[PATCH v2] cgroup/rstat: Reduce cpu_lock hold time in cgroup_rstat_flush_locked()

public inbox for cgroups@vger.kernel.org
 help / color / mirror / Atom feed

From: Waiman Long <longman@redhat.com>
To: Tejun Heo <tj@kernel.org>, Zefan Li <lizefan.x@bytedance.com>,
	Johannes Weiner <hannes@cmpxchg.org>
Cc: cgroups@vger.kernel.org, linux-kernel@vger.kernel.org,
	Joe Mario <jmario@redhat.com>, Sebastian Jug <sejug@redhat.com>,
	Yosry Ahmed <yosryahmed@google.com>,
	Waiman Long <longman@redhat.com>
Subject: [PATCH v2] cgroup/rstat: Reduce cpu_lock hold time in cgroup_rstat_flush_locked()
Date: Wed,  1 Nov 2023 20:53:10 -0400	[thread overview]
Message-ID: <20231102005310.439588-1-longman@redhat.com> (raw)

When cgroup_rstat_updated() isn't being called concurrently with
cgroup_rstat_flush_locked(), its run time is pretty short. When
both are called concurrently, the cgroup_rstat_updated() run time
can spike to a pretty high value due to high cpu_lock hold time in
cgroup_rstat_flush_locked(). This can be problematic if the task calling
cgroup_rstat_updated() is a realtime task running on an isolated CPU
with a strict latency requirement. The cgroup_rstat_updated() call can
happens when there is a page fault even though the task is running in
user space most of the time.

The percpu cpu_lock is used to protect the update tree -
updated_next and updated_children. This protection is only needed
when cgroup_rstat_cpu_pop_updated() is being called. The subsequent
flushing operation which can take a much longer time does not need
that protection.

To reduce the cpu_lock hold time, we need to perform all the
cgroup_rstat_cpu_pop_updated() calls up front with the lock
released afterward before doing any flushing. This patch adds a new
cgroup_rstat_updated_list() function to return a singly linked list of
cgroups to be flushed.

By adding some instrumentation code to measure the maximum elapsed times
of the new cgroup_rstat_updated_list() function and each cpu iteration of
cgroup_rstat_updated_locked() around the old cpu_lock lock/unlock pair
on a 2-socket x86-64 server running parallel kernel build, the maximum
elapsed times are 27us and 88us respectively. The maximum cpu_lock hold
time is now reduced to about 30% of the original.

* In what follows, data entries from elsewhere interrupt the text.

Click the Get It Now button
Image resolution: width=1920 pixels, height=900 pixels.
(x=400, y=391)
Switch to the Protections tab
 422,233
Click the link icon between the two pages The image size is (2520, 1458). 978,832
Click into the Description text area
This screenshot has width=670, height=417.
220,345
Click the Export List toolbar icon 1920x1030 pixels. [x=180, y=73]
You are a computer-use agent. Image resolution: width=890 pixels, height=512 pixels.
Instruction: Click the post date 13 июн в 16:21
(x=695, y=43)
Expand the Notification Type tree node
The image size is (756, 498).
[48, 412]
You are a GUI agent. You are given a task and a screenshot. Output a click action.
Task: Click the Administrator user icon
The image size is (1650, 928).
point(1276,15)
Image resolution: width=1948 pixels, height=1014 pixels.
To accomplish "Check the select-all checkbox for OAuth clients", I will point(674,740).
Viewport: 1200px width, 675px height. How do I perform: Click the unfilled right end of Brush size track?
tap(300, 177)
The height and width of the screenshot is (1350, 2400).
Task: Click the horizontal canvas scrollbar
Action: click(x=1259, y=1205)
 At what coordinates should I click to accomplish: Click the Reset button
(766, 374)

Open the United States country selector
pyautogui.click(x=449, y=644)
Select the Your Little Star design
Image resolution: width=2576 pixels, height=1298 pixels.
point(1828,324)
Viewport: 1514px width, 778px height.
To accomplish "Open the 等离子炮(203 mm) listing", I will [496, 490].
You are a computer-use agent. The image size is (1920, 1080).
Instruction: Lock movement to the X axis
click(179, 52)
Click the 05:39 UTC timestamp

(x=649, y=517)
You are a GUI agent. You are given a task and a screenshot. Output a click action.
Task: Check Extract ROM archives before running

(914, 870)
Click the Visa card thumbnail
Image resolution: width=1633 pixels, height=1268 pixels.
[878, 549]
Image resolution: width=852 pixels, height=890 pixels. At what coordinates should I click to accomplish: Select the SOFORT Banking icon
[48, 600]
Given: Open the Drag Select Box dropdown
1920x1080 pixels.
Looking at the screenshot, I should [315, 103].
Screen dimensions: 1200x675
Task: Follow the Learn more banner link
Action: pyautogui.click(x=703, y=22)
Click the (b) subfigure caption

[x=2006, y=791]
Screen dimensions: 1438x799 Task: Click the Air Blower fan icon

Below were the run time distribution of cgroup_rstat_updated_list()
during the same period:

      Run time             Count
      --------             -----
         t <= 1us       12,574,302
   1us < t <= 5us        2,127,482
   5us < t <= 10us           8,445
  10us < t <= 20us           6,425
  20us < t <= 30us              50

Signed-off-by: Waiman Long <longman@redhat.com>
---
 include/linux/cgroup-defs.h |  6 +++++
 kernel/cgroup/rstat.c       | 45 ++++++++++++++++++++++++-------------
 2 files changed, 36 insertions(+), 15 deletions(-)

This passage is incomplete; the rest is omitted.